As a nurse on the front line I feel the pain and emathetically feel for families who are losing loved ones.
In short I do not have any answers. But I am so proud of your intellectual stimulation surrounding the issue.
I am exhausted but untiring, i am scared but not terrified. May God have mercy on us. May we extend grace and kindness to eachother!
Moni! Thank goodness for nurses and folks like you on the front line. And thank you for writing the kind comments. I think we will learn and love and be better next time. Folks are dying and folks are hurting, and we will figure out a way to accommodate the at-risk population and put back together this broken economy. Wishing you good health and friendship, ML
I think we need to stop or slow down the train long enough and help the 5 people and the fat man and his two companions to free themselves to get to safety. In that scenario we don’t have to make a choice.
We could have slowed down that train by the end of January already. Now we need to scramble.
We need high numbers of testing, Kontakt tracing, quarantine and social distancing. So another month of quarantine would be helpful because time was squandered. Hopefully we find the right antiviral drug as a stop gap until a vaccine is developed.
I am in the high risk group.
Getting ready to blow some minds in my work crowd with this piece.
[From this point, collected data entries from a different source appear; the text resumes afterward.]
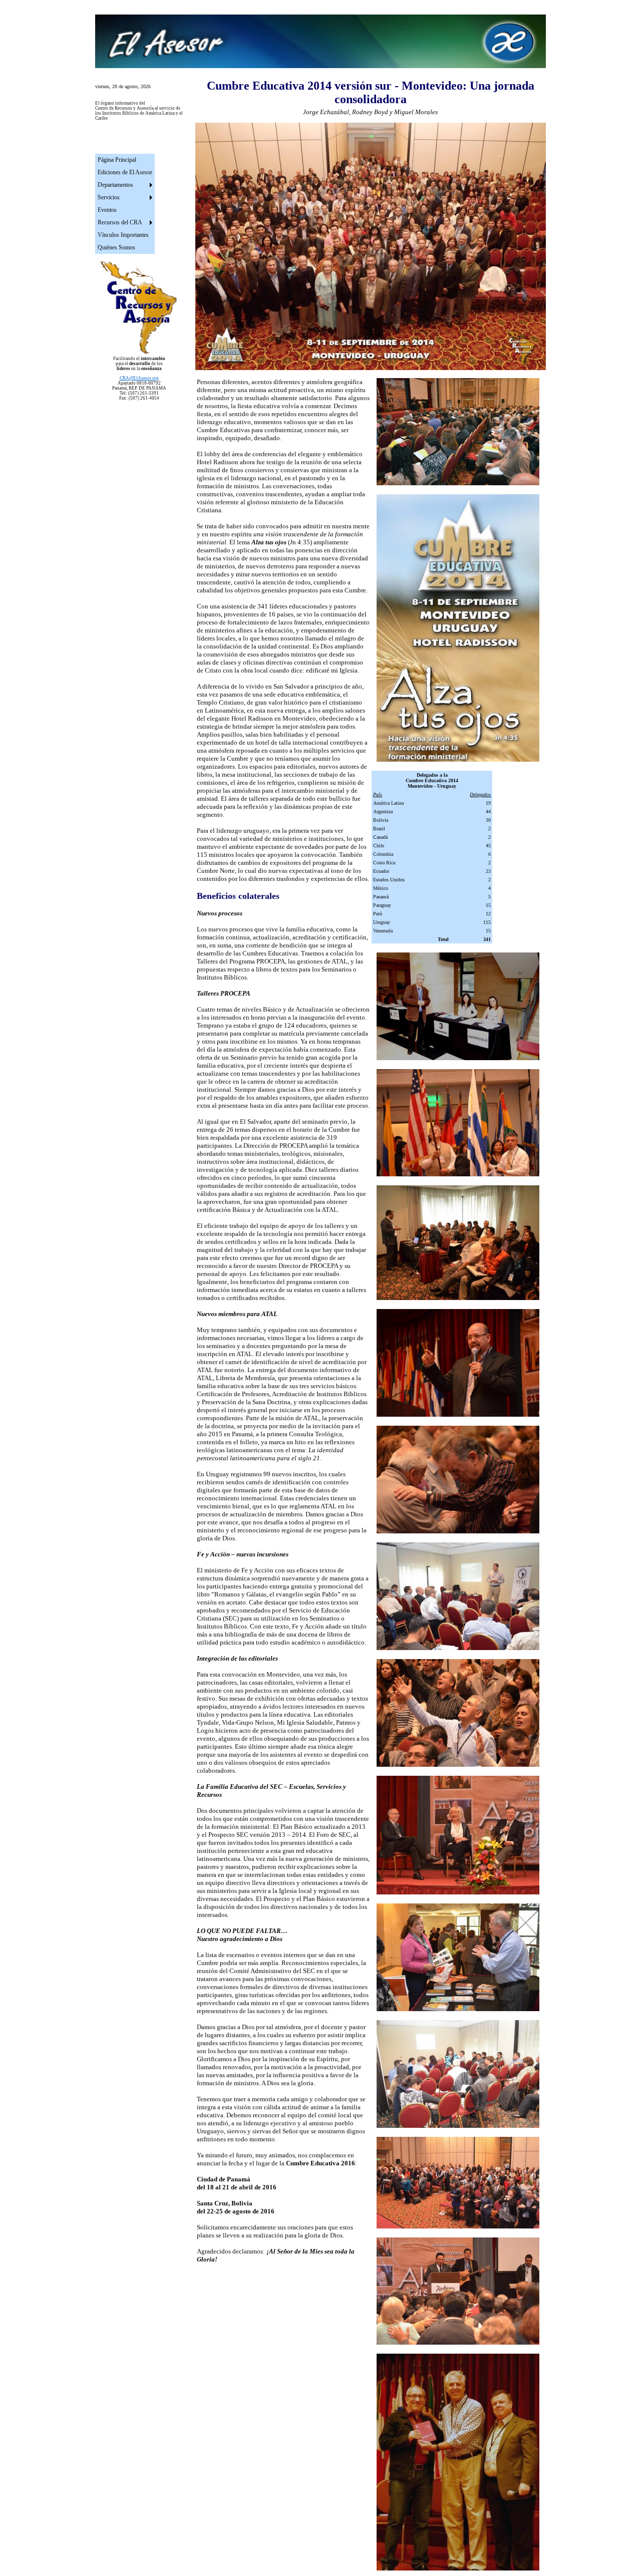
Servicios (109, 197)
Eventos (107, 209)
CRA (139, 378)
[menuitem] (125, 160)
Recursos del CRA (120, 222)
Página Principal (117, 159)
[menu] (125, 204)
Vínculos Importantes (123, 234)
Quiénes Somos (116, 247)
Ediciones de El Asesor (125, 172)
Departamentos (115, 184)
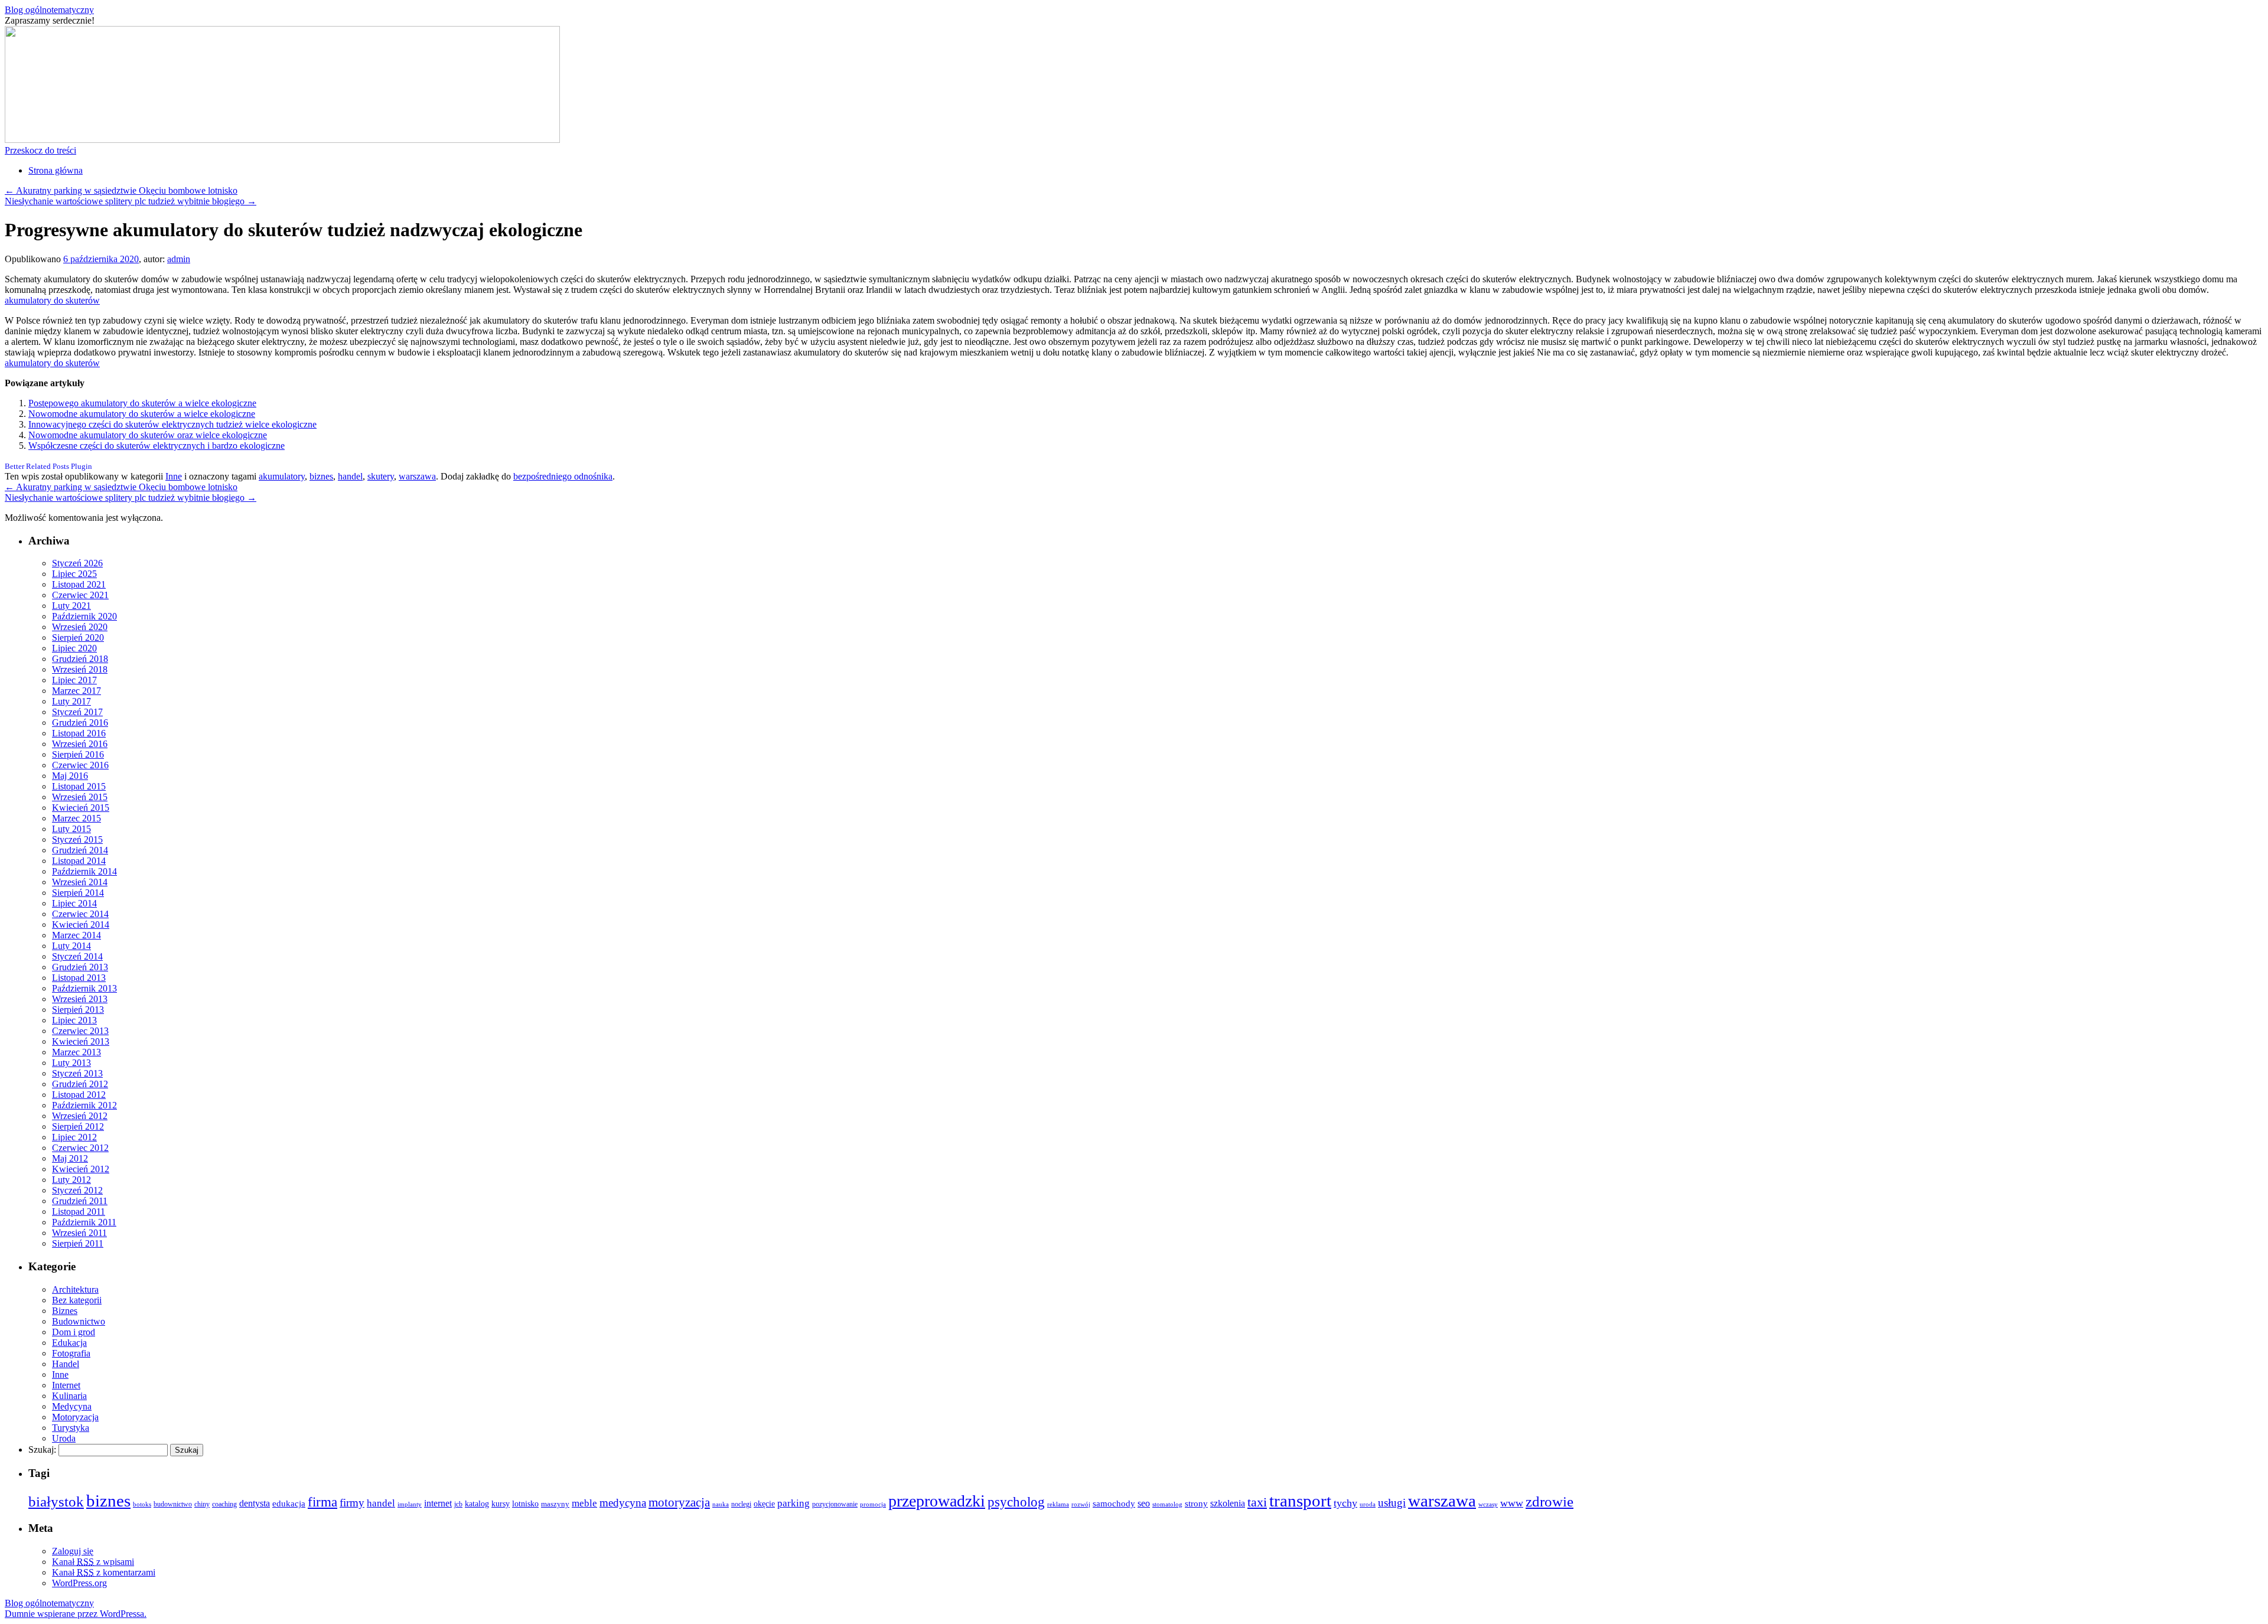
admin (178, 259)
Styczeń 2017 (77, 712)
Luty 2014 (71, 946)
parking (793, 1503)
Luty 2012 (71, 1180)
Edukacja (69, 1343)
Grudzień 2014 (80, 850)
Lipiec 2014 (74, 903)
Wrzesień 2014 (79, 882)
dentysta (254, 1503)
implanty (409, 1504)
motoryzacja (679, 1502)
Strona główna (55, 170)
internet (438, 1503)
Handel (65, 1364)
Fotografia (71, 1353)
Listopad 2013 (79, 978)
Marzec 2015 (76, 818)
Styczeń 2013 (77, 1073)
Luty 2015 (71, 829)
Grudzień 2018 (80, 659)
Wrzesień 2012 (79, 1116)
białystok (56, 1501)
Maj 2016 (70, 776)
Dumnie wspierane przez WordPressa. (75, 1614)
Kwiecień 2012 (80, 1169)
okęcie (764, 1503)
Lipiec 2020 (74, 648)
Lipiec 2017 (74, 680)
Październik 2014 (84, 871)
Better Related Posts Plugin (48, 466)
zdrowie (1549, 1501)
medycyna (622, 1502)
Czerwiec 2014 (80, 914)
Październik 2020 (84, 616)
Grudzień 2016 (80, 723)
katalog (477, 1503)
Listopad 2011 (78, 1211)
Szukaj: (42, 1449)
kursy (500, 1503)
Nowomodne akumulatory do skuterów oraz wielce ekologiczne (147, 435)
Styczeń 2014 (77, 956)
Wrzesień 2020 (79, 627)
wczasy (1488, 1504)
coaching (224, 1504)
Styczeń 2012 (77, 1190)
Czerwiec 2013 (80, 1031)
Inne (173, 476)
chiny (202, 1504)
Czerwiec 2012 (80, 1148)
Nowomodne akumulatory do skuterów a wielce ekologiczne (141, 414)
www (1511, 1503)
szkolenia (1227, 1503)
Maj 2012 (70, 1158)
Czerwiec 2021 (80, 595)
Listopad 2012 (79, 1095)
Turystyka (70, 1428)
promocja (873, 1504)
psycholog (1016, 1501)
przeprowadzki (936, 1501)
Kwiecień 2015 (80, 808)
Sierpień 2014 (78, 893)
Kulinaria (69, 1396)
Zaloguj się (72, 1551)
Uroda (64, 1438)
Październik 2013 (84, 988)
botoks (142, 1504)
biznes (321, 476)
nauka (720, 1504)
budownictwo (173, 1504)
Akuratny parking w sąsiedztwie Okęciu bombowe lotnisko (121, 190)
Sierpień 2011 (77, 1243)
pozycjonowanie (835, 1504)
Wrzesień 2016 (79, 744)
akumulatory (282, 476)
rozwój (1080, 1504)
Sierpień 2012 (78, 1126)
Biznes (64, 1311)
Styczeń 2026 (77, 563)
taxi (1257, 1502)
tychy (1345, 1503)
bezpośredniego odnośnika (562, 476)
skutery (380, 476)
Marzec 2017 (76, 691)
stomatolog (1167, 1504)
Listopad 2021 (79, 584)
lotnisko (525, 1503)
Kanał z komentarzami (103, 1572)
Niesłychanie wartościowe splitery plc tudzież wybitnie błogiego (130, 201)
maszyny (555, 1504)
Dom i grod (73, 1332)
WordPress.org (79, 1583)
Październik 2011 (84, 1222)
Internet (66, 1385)
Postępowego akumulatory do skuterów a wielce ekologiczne (142, 403)
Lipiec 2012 (74, 1137)
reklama (1058, 1504)
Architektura (75, 1289)
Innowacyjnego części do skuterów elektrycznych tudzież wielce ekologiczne (172, 424)
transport (1300, 1500)
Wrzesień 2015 (79, 797)
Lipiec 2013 (74, 1020)
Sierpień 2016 (78, 754)
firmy (352, 1502)
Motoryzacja (75, 1417)
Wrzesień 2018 (79, 669)
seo (1144, 1503)
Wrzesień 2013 (79, 999)
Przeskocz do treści (40, 150)
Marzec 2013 (76, 1052)
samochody (1114, 1503)
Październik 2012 (84, 1105)
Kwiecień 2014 (80, 924)
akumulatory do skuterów (52, 300)
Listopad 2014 (79, 861)
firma (322, 1501)
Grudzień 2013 (80, 967)
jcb (458, 1504)
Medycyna (72, 1406)
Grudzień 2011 (79, 1201)
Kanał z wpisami (93, 1562)
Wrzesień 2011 (79, 1233)
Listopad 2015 (79, 786)
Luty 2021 (71, 606)
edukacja (288, 1503)
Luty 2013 (71, 1063)
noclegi (741, 1504)
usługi (1392, 1502)
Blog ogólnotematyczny (49, 10)
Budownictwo (78, 1321)
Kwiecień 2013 (80, 1041)
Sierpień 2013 (78, 1010)
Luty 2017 (71, 701)
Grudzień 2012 (80, 1084)
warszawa (417, 476)
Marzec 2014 (76, 935)
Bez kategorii (77, 1300)
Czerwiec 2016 (80, 765)
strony (1196, 1503)
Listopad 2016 (79, 733)
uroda (1368, 1504)
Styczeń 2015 (77, 839)
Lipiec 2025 (74, 574)
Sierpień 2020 (78, 637)
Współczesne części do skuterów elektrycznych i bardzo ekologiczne (156, 446)
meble (584, 1503)
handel (350, 476)
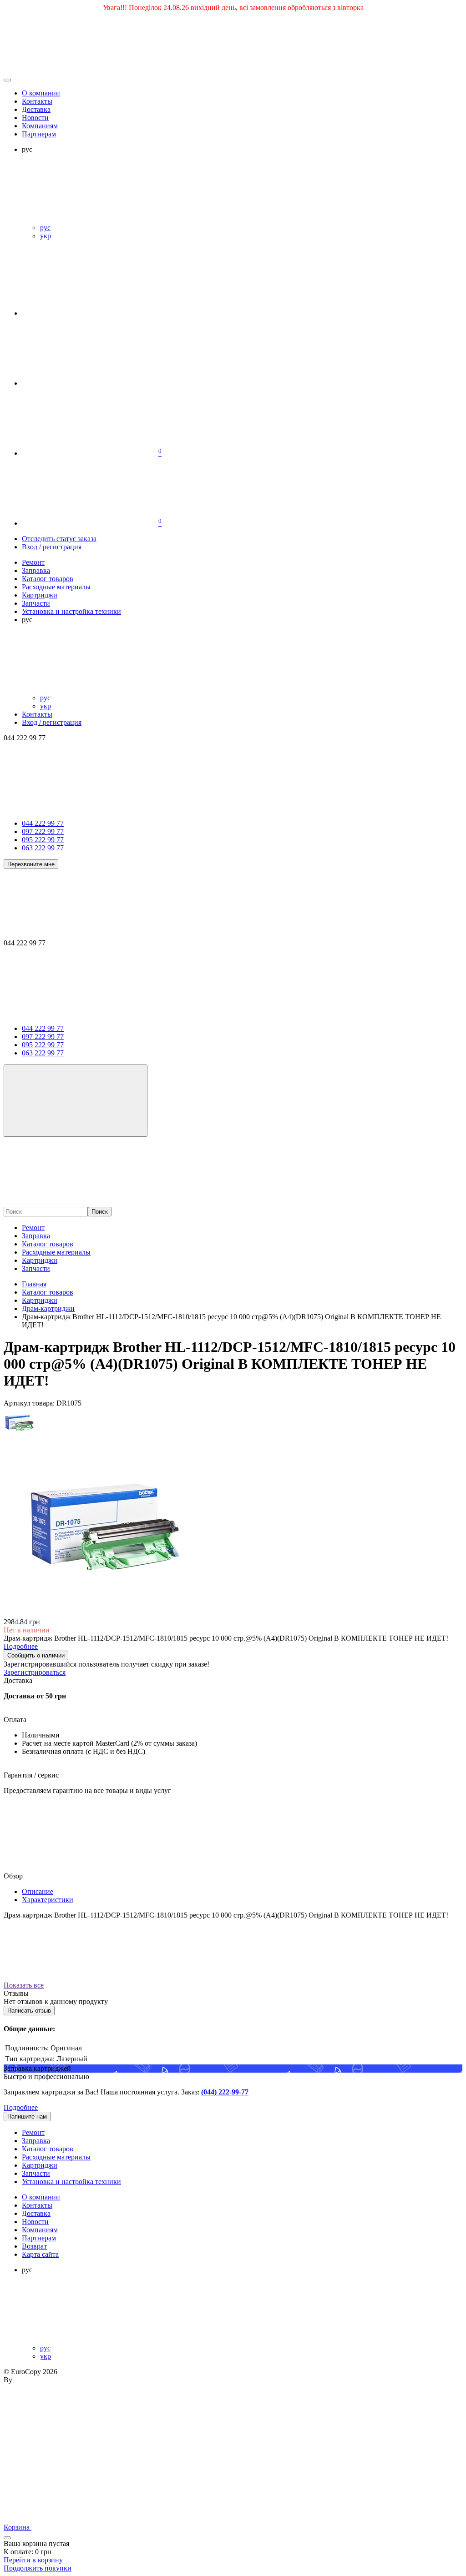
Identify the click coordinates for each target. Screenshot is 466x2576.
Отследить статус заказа (59, 538)
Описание (37, 1891)
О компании (41, 93)
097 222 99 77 (43, 831)
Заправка (36, 1236)
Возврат (34, 2246)
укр (45, 236)
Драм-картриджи (48, 1308)
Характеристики (47, 1899)
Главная (34, 1284)
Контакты (37, 101)
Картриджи (39, 1260)
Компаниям (40, 126)
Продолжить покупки (37, 2568)
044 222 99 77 (43, 823)
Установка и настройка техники (71, 2181)
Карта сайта (40, 2254)
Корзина (17, 2527)
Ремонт (33, 1227)
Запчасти (36, 1268)
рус (45, 227)
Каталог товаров (47, 1244)
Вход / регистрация (51, 547)
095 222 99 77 (43, 840)
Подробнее (21, 2107)
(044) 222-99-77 (224, 2092)
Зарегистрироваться (35, 1672)
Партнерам (39, 134)
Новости (35, 117)
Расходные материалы (56, 1252)
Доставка (36, 109)
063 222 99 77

I’m gonna drop it like a grenade in our room. I’ve been trying to make this case for the last few weeks but I’ve been unable to put it together coherently.
Everyone remembers Spock said :
“The good of the many outweighs the good of the few.”
Few remember that Kirk corrected him. When Spock came back and asked why they had risked so much to save him, Kirk said:
“Because the good of the one outweighs the good of the many, Spock.”
Still, we are confronted with bad choices. This is the Kobyashi Maru of our generation: and there is no workaround. It is simply a test of our character.
Hi John – I love the reference to Kobayashi Maru. I am glad you will share this because the conversation is necessary. Civil discourse is vital for a free nation and a media fueled by incendiary invective hurts the possibility for rational citizens to engage, stoking emotions and peddling panic in a time when reason and research must prevail. We can avoid ad hominem attacks and focus on the issues and challenges at hand, a better way to move forward, and an improved response next time.
This compares to national strikes in many other countries with the purpose of going against the government/bringing the government down.
I am finding that the real insensitivity [around the collective coronavirus response] lies in the ignorance and stubbornness of those self-righteous zealots who refuse to see the virtue in both sides of this discussion.
Thank you for your article. It was passed along by Don Brewster, a fellow First Wave member.
Hi Jim – thanks for writing. Yes, this has been deeply troubling and was part of the motivation for this variant of the Trolley Problem. It also explains the strong response because it touched a nerve on both sides. The Corona Trolley is not a math study on COVID, but a thought experiment on a moral dilemma and I think that is what bothers those who believe they own the moral high ground, espousing as much in the news, on social media and elsewhere. The judgment, the lampooning, the accusations of ‘murder’ made it clear that much of the public had little context of the broader risks for all causes of death.